Drupal patched two critical remote code execution vulnerabilities which would have allowed attackers to exploit Drupal CMS installations with versions prior to 7.60, 8.6.2, and 8.5.8.
Unpatched versions of the Drupal open source content management system (CMS) are vulnerable to remote exploitation which could lead to remote code execution.
Given enough privileges associated with the user that the Drupal installation runs under, this could allow bad actors to create new accounts with full users rights, as well as view, change, delete data on the compromised target.
Therefore, compromised servers where Drupal is launched using a user with limited rights will be a lot less impacted than those where Drupal runs under an administrator account.
The remote code execution vulnerability exists within the default Drupal mail system because of improper sanitization for shell arguments, which could result in a website being fully compromised.
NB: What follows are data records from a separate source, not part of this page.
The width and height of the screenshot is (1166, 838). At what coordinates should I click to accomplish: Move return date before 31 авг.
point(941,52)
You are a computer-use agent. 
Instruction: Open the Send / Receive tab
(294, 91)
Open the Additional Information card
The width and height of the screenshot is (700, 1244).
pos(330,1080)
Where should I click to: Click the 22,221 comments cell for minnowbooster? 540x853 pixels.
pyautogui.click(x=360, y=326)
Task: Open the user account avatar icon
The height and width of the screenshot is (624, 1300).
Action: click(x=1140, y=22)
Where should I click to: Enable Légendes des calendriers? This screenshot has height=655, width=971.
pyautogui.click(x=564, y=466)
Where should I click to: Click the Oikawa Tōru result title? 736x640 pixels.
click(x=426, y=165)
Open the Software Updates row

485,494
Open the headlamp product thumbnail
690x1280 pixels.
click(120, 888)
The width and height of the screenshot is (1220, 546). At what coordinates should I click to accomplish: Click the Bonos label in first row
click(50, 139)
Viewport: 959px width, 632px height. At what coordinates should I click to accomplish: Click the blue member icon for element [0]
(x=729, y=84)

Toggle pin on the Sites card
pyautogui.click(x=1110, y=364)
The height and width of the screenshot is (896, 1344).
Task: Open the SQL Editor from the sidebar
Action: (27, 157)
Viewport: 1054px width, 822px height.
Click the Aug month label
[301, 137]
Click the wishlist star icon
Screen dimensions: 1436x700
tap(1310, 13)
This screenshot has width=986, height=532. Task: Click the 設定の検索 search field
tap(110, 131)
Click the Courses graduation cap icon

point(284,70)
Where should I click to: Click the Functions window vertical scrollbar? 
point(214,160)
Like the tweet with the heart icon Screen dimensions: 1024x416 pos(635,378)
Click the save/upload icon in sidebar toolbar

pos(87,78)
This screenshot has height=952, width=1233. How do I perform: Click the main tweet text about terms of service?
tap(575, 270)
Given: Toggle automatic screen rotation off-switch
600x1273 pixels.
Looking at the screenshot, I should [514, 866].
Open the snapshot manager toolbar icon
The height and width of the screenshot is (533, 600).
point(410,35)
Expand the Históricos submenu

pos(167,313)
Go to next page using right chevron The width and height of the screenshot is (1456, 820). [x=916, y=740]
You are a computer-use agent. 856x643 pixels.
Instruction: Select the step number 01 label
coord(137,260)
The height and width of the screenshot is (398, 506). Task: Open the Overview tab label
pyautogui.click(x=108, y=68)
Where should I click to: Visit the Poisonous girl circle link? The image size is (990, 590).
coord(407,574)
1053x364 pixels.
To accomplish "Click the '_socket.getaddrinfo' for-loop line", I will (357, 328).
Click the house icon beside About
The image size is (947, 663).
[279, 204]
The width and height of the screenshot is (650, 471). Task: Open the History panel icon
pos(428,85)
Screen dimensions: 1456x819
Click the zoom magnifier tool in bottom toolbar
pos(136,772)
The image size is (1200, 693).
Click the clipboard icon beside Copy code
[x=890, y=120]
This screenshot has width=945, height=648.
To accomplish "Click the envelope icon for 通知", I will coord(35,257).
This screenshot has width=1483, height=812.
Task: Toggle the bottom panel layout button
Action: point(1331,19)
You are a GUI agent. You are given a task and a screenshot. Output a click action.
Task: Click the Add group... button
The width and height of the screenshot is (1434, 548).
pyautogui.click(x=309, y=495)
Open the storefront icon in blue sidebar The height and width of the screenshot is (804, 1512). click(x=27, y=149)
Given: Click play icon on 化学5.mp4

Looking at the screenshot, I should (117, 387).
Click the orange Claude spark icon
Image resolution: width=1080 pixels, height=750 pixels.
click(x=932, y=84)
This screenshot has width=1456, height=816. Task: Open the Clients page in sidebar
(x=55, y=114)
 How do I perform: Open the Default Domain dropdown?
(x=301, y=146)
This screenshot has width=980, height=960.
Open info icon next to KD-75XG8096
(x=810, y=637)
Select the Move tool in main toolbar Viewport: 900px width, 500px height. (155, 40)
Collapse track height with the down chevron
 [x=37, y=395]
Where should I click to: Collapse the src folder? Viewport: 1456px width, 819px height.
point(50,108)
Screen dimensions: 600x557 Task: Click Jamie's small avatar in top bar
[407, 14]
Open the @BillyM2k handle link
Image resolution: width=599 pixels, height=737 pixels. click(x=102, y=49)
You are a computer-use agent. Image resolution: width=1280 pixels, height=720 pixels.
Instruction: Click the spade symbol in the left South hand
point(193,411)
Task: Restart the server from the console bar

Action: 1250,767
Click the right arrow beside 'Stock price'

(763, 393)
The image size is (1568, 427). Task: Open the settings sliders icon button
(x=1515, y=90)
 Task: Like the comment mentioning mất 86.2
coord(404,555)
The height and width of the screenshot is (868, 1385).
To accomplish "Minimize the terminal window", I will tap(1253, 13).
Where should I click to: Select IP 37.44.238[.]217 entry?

Multiple remote code execution vulnerabilities allow attackers to compromise Drupal versions prior to 7.60, 8.6.2, and 8.5.8
The first critical vulnerability resided in Drupal's DefaultMailSystem::mail() mailing component and it leads to RCE when sent emails contain variables which were not sanitized for shell arguments.
The second critical security issue patched by Drupal was present in the Contextual Links module which did not sufficiently validate requested contextual links.
"This vulnerability is mitigated by the fact that an attacker must have a role with the permission "access contextual links," according to Drupal's SA-CORE-2018-006 security advisory.
Drupal also patched three other security bugs which could have led to access bypass, open redirect, and anonymous open redirect conditions.
To mitigate the RCE vulnerabilities, website administrators are advised to upgrade their Drupal 7 or 8 core installation to 7.60 if they are on the 7.x branch, to Drupal 8.6.2 if they run Drupal 8.6.x, and to Drupal 8.5.8 for admins who run 8.5.x or earlier.